Le cléricalisme catholique ne date pas d’hier. Mais s’il a toujours existé, il est d’une actualité qui suscite aujourd’hui beaucoup d’oppositions chez un grand nombre de chrétiens et aussi chez ceux qui ne le sont pas. A l’intérieur de l’Eglise, des chrétiens se plaignent de l’autoritarisme de responsables catholiques ( pape, curie romaine, évêques, prêtres et certains laïcs délégués par eux) ; dans la société civile, des citoyens chrétiens et non-chrétiens blâment les initiatives déployés par les autorités catholiques et des groupes catholiques pour faire prévaloir leurs conceptions particulières dans la conduite des affaires publiques.

Précisons comment se manifeste aujourd’hui ce cléricalisme à l’intérieur de l’Eglise catholique et au sein de la société civile.

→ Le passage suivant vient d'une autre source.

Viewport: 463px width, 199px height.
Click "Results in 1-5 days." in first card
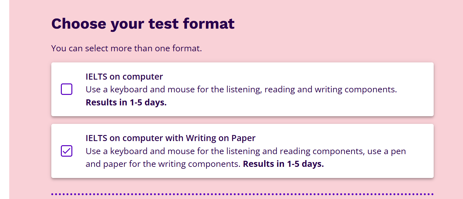pyautogui.click(x=126, y=103)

• A l’intérieur de l’Eglise,

on le constate par les nombreuses contestations de chrétiens laïcs qui ne supportent plus, comme hier et avant-hier, l’autoritarisme des autorités catholiques dans les domaines de la doctrine, de la morale, du fonctionnement ecclésial.

Dans le domaine de la doctrine, l’enseignement officiel sur Dieu, sur Jésus, sur les ministères, sur les sacrements, sur l’après-mort est loin d’être partagés par bien des chrétiens qui ont fait un sérieux travail de réflexion personnelle ou en groupe. Pour eux, par exemple, le contenu du long credo élaboré au IVème siècle qu’on dit à la messe n’est plus crédible. Ils butent à toutes les lignes. Il en va de même en ce qui concerne le langage de la liturgie incompréhensible parce qu’élaboré dans une culture et avec des représentations qui ne sont plus les leurs. Il en va de même encore par rapport à la conception de la Révélation, sorte de discours de Dieu qui descend sur les humains... ou encore par rapport à la conception de la prière de demande à Dieu qui frôle la magie...etc...

Dans le domaine de la morale, l’exclusion des divorcés remariés des sacrements est incompréhensible à beaucoup de chrétiens quand ils songent à la manière donc Jésus partageait les repas avec le tout venant. Ils ne comprennent pas à ce sujet qu’au synode récent sur la famille on n’ait pas ouvert toutes grandes les portes de l’Eucharistie aux divorcés remariés ; les conditions accordées pour y accéder de nouveau sont tellement difficiles et humiliantes que finalement rien n’a vraiment changé.

Vis à vis des homosexuels, l’Eglise ne les rejette pas mais les considère comme des handicapés et ils sont privés des sacrements s’ils vivent en couples. N’a-t-on pas vu dernièrement dans la région parisienne un catéchumène se voir refuser le baptême par un prêtre parce qu’il était homosexuel marié.

Quant à la femme, elle continue d’être considérée comme chrétienne de second rang dans la mesure où elle est exclue définitivement de l’exercice des ministères par la volonté soi-disant du Christ. Les déclarations des derniers papes, y compris de François qui a emboîté le pas à ses prédécesseurs, sont unanimes en ce sens. C’est scandaleux pour beaucoup de femmes et d’hommes chrétiens et non chrétiens.

La situation des prêtres qui se marient et sont exclus de leur ministère est également scandaleuse de même que le maintien du célibat obligatoire pour tout candidat à la prêtrise.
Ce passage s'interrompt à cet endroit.